How Firestore was used in the Arc code injection vulnerability


News landed this/last week about a (since plugged) vulnerability in the Arc browser due to the way it stores (and secured) user settings in the Firestore database: gaining access to anyones browser without them even visiting a website.

As usual, there is quite some noise around the problem, but (also as usual) there are good things to learn from it. I’ll try to clarify below.

Disclosure: I was on the Firebase team at Google for a decade and helped a lot of developers with their Firestore security rules. While I still have the requisite knowledge, I no longer work at (nor speak for) Firebase or Google.

How Arc uses Firestore

From the CVE-2024-45489 Incident Report on Arc.net:

Arc has a feature called Boosts that allows you to customize any website with custom CSS and Javascript.

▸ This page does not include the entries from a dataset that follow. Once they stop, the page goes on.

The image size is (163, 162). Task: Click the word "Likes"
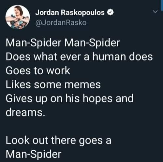click(x=18, y=84)
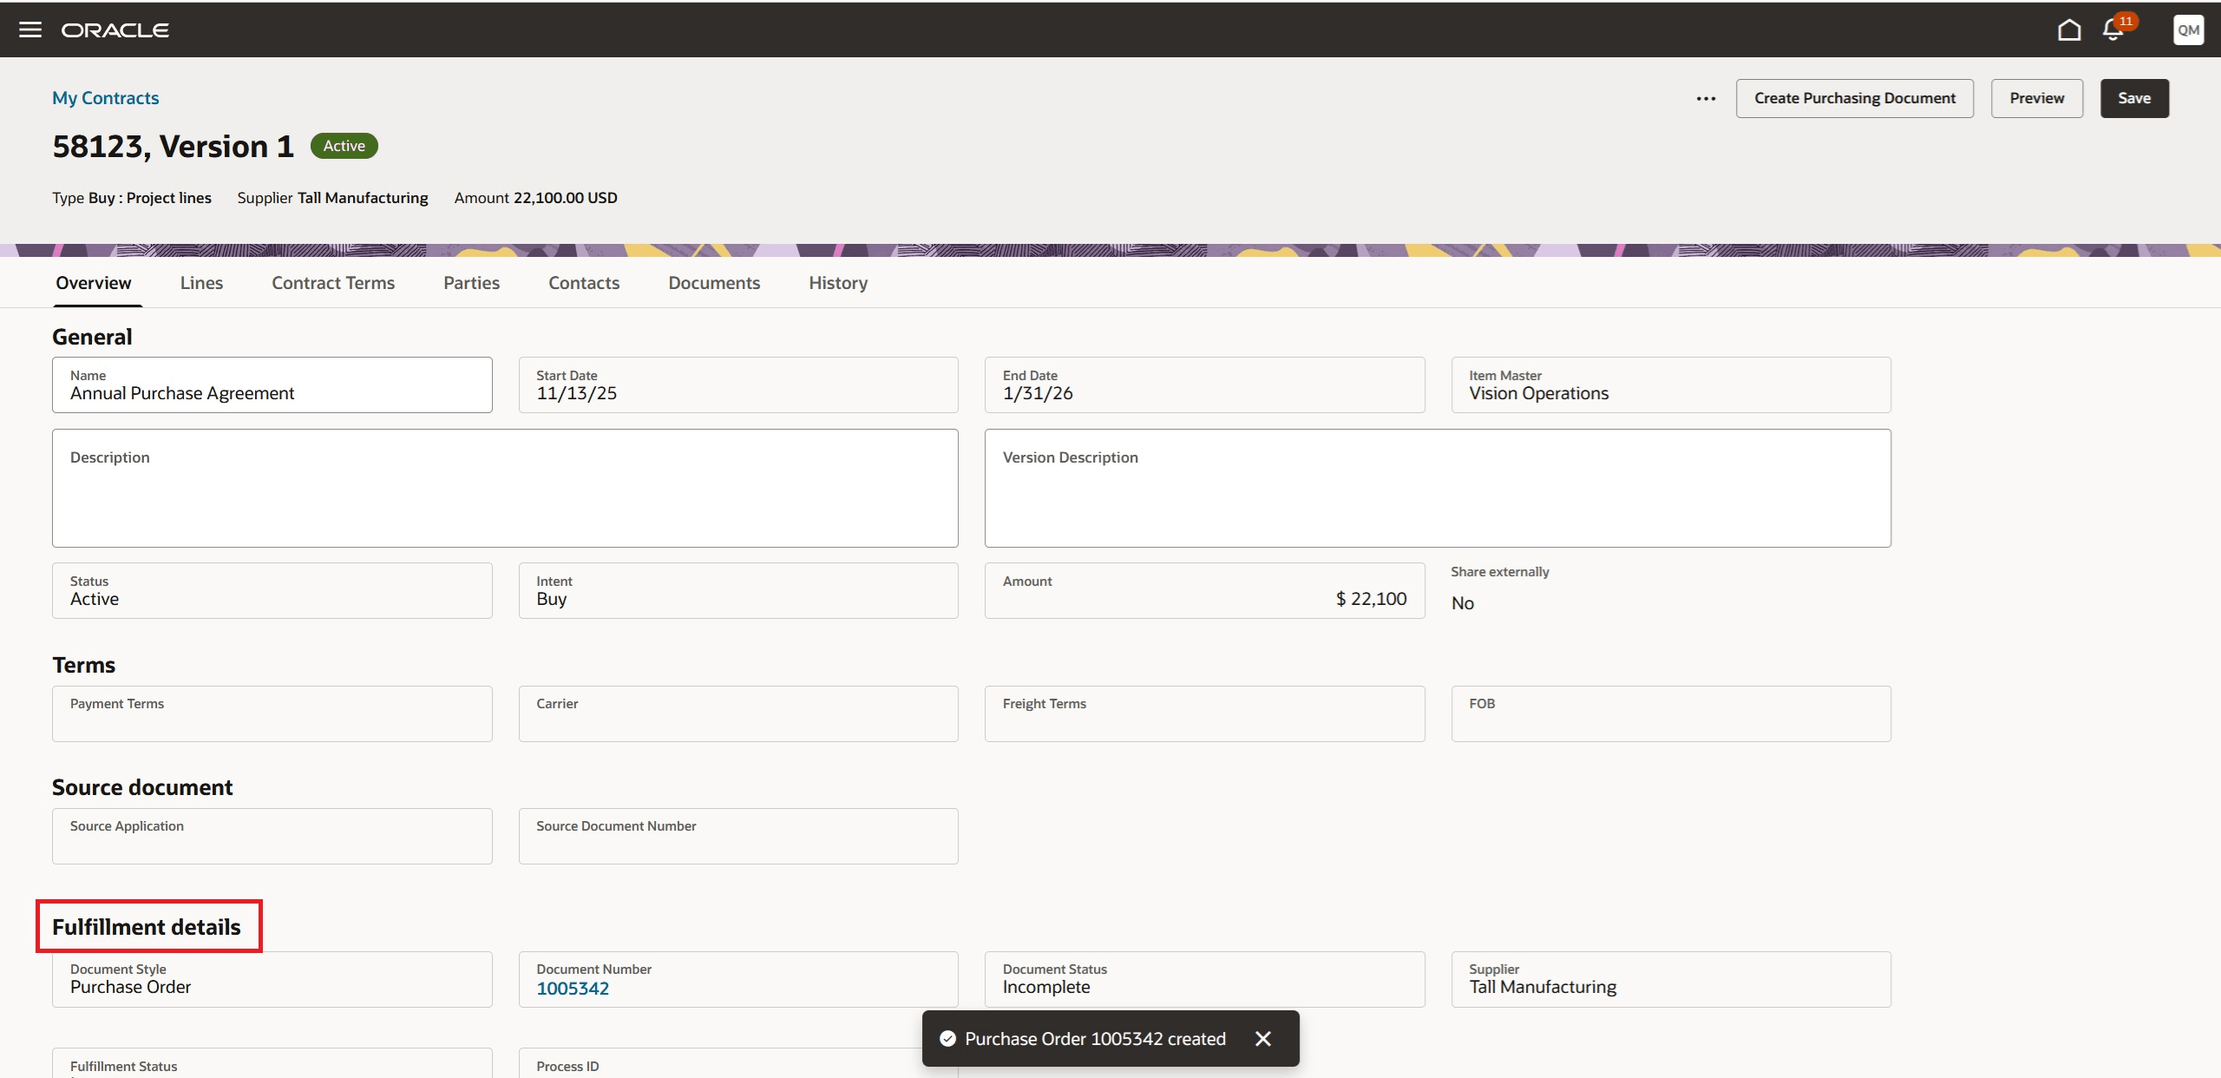
Task: Click Create Purchasing Document button
Action: [x=1855, y=99]
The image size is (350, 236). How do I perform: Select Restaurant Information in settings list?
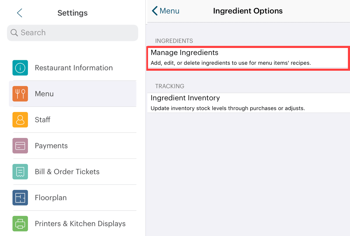point(74,68)
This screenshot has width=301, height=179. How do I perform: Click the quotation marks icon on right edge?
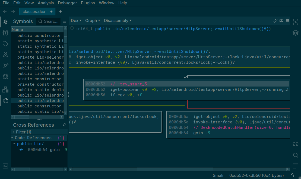pos(296,144)
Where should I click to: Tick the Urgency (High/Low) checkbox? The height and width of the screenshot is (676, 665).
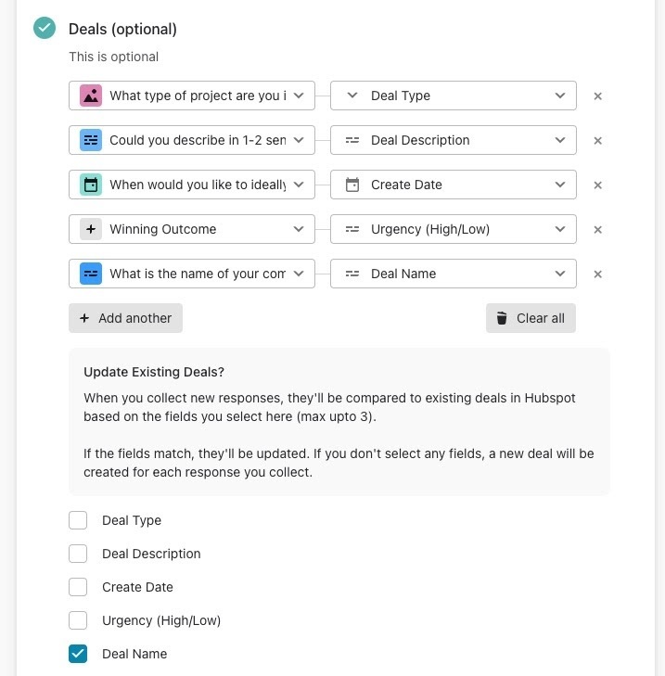[x=78, y=620]
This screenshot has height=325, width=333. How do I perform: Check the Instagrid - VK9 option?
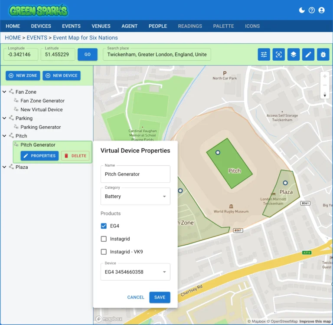104,252
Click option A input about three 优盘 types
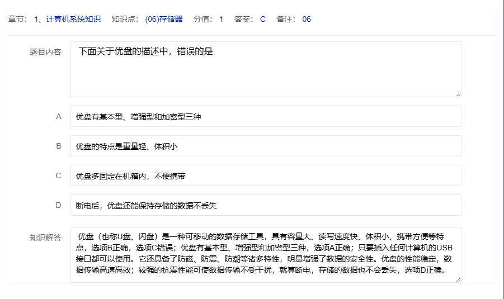Viewport: 504px width, 299px height. click(x=265, y=117)

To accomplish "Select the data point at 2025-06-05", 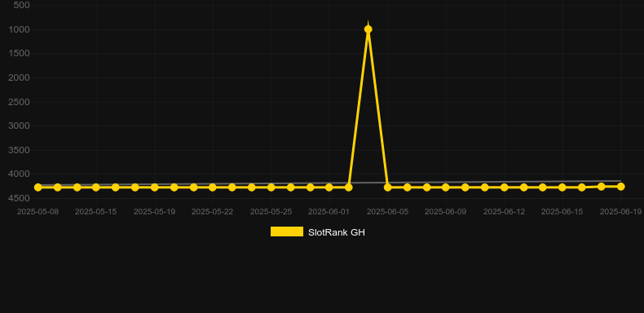I will click(x=388, y=187).

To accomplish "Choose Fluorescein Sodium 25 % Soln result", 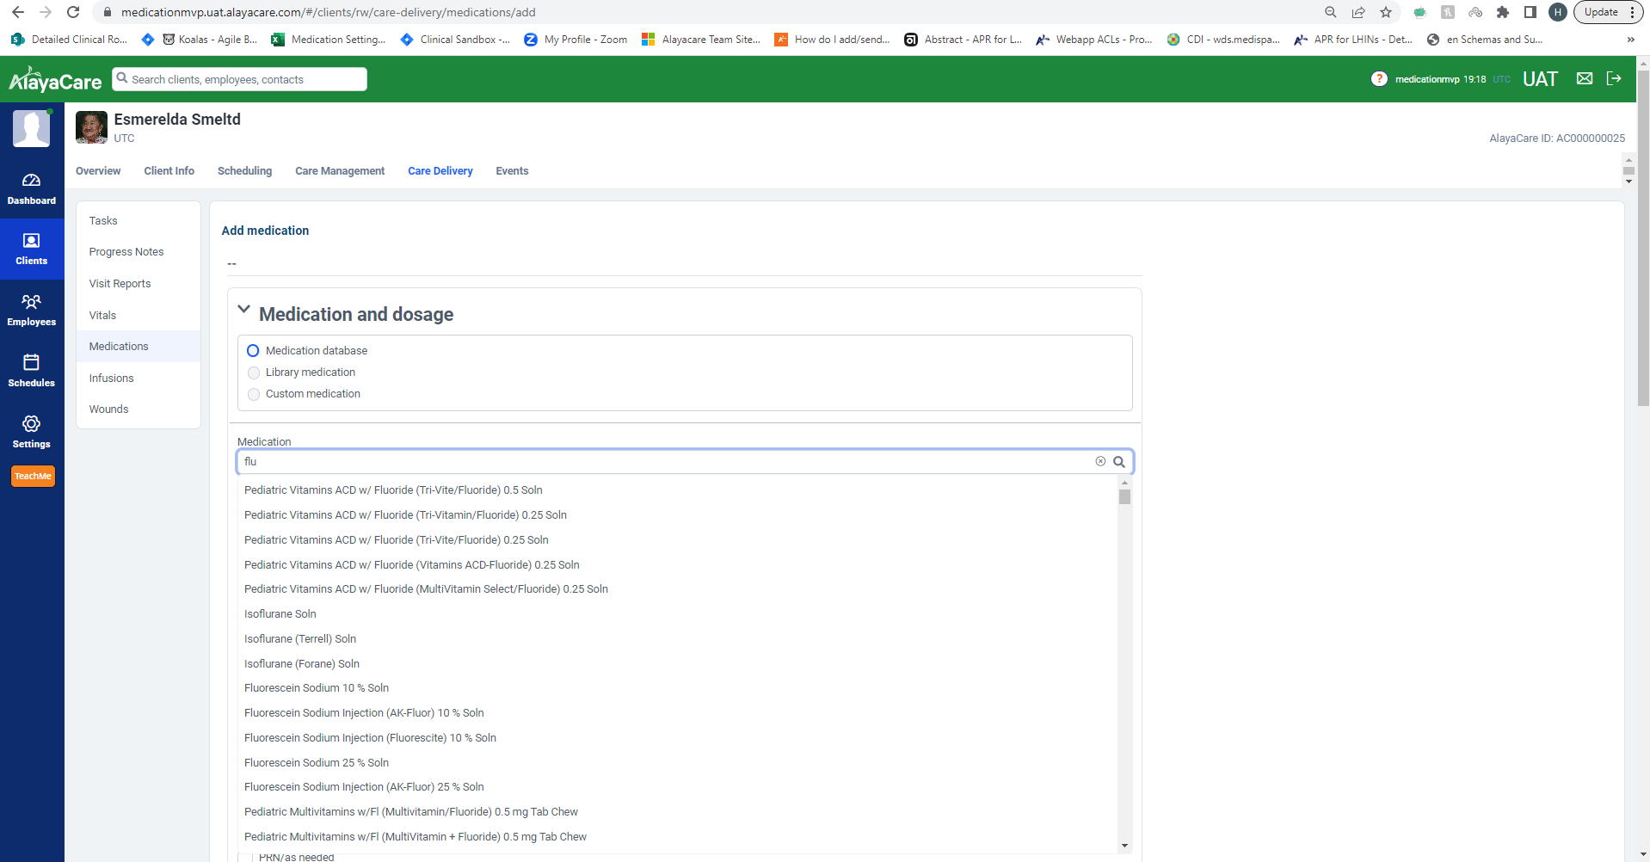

So Arc allows you to configure bits of CSS and script to apply to specific web sites when you visit them. And (from the same link) Arc stores this information in Firestore, so that it can easily be shared across devices (for the same user).

This in itself is a meaningful use-case, and seems like a good usage of Firestore too.

Where the vulnerability comes from

Continuing from Arc.net:

Unfortunately our Firebase ACLs (Access Control Lists, the way Firebase secures endpoints) were misconfigured, which allowed users Firebase requests to change the creatorID of a Boost after it had been created.

Access to Firestore data is protected by server-side security rules, which the developer writes as part of implementing Firestore. Since Firestore is used directly from the client/browser here, writing these rules replaces writing your own application server.

Diving in a bit deeper, xyzeva writes how they were able to transfer ownership of their Boost document to another user and The Firestore vulnerability found in Arc is likely widespread shows the likely rules for that, based on this example from the Firebase documentation:

service cloud.firestore {
  match /databases/{database}/documents {
    // Allow public read access, but only content owners can write
    match /some_collection/{document} {
      allow read: if true
      allow create: if request.auth.uid == request.resource.data.author_uid;
      allow update, delete: if request.auth.uid == resource.data.author_uid;
    }
  }
}

These rules control all access to the documents in some_collection. For full documentation on this bespoke language, I recommend reading the documentation here and here, but in this specific example:

  • request.auth is the user that is signed in to Firebase Authentication on the client/browser. This information is securely transfered from the client to the (database) server.
  • resource.data is the data for the document as it exists in the database, before the write operation.
  • request.resource.data is the data for the document that is being written, or more accurately: the data for the document as it will exist if the write (create or update) operation is allowed.

For these specific rules:

  • The allow create rule here says that you can only create a document if you specify your own user ID as the author_uid field in that (new) document.
  • The allow update rule here says that you can only update the document if your own user ID is the current value of the author_uid field in the document.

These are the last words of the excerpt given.